SOURCE RECORDS section start
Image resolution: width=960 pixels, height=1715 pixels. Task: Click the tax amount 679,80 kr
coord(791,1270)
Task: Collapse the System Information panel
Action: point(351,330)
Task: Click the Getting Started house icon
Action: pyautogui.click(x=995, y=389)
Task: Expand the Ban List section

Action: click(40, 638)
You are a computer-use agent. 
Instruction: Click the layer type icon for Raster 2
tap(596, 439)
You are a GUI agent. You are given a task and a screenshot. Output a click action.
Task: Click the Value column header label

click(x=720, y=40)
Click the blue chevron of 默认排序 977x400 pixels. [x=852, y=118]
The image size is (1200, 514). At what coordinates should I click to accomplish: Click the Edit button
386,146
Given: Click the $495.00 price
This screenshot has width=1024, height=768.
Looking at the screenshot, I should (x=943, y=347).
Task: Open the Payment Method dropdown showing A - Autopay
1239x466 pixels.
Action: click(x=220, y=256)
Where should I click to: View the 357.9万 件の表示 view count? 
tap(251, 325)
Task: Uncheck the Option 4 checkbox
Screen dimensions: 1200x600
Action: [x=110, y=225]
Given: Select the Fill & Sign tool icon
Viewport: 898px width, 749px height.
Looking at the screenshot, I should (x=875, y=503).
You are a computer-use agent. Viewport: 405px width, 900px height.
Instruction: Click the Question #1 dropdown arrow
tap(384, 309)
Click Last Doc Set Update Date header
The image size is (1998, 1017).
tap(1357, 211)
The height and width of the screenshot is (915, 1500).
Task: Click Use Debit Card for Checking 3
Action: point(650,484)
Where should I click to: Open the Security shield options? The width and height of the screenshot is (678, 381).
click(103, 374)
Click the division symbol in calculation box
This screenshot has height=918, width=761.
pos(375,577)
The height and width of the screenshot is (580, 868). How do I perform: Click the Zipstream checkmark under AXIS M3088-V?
SOURCE RECORDS section end
*TASK GOAL*. Exactly as written above, please repeat the entries.

*EXERCISE ANSWER*.
Image resolution: width=960 pixels, height=1715 pixels. Task: Click the tax amount 679,80 kr
coord(791,1270)
Task: Collapse the System Information panel
Action: point(351,330)
Task: Click the Getting Started house icon
Action: pyautogui.click(x=995, y=389)
Task: Expand the Ban List section

Action: click(40, 638)
You are a computer-use agent. 
Instruction: Click the layer type icon for Raster 2
tap(596, 439)
You are a GUI agent. You are given a task and a screenshot. Output a click action.
Task: Click the Value column header label

click(x=720, y=40)
Click the blue chevron of 默认排序 977x400 pixels. [x=852, y=118]
The image size is (1200, 514). At what coordinates should I click to accomplish: Click the Edit button
386,146
Given: Click the $495.00 price
This screenshot has width=1024, height=768.
Looking at the screenshot, I should (x=943, y=347).
Task: Open the Payment Method dropdown showing A - Autopay
1239x466 pixels.
Action: click(x=220, y=256)
Where should I click to: View the 357.9万 件の表示 view count? 
tap(251, 325)
Task: Uncheck the Option 4 checkbox
Screen dimensions: 1200x600
Action: [x=110, y=225]
Given: Select the Fill & Sign tool icon
Viewport: 898px width, 749px height.
Looking at the screenshot, I should (x=875, y=503).
You are a computer-use agent. Viewport: 405px width, 900px height.
Instruction: Click the Question #1 dropdown arrow
tap(384, 309)
Click Last Doc Set Update Date header
The image size is (1998, 1017).
tap(1357, 211)
The height and width of the screenshot is (915, 1500).
Task: Click Use Debit Card for Checking 3
Action: point(650,484)
Where should I click to: Open the Security shield options? The width and height of the screenshot is (678, 381).
click(103, 374)
Click the division symbol in calculation box
This screenshot has height=918, width=761.
pos(375,577)
The height and width of the screenshot is (580, 868). How do I perform: Click the Zipstream checkmark under AXIS M3088-V?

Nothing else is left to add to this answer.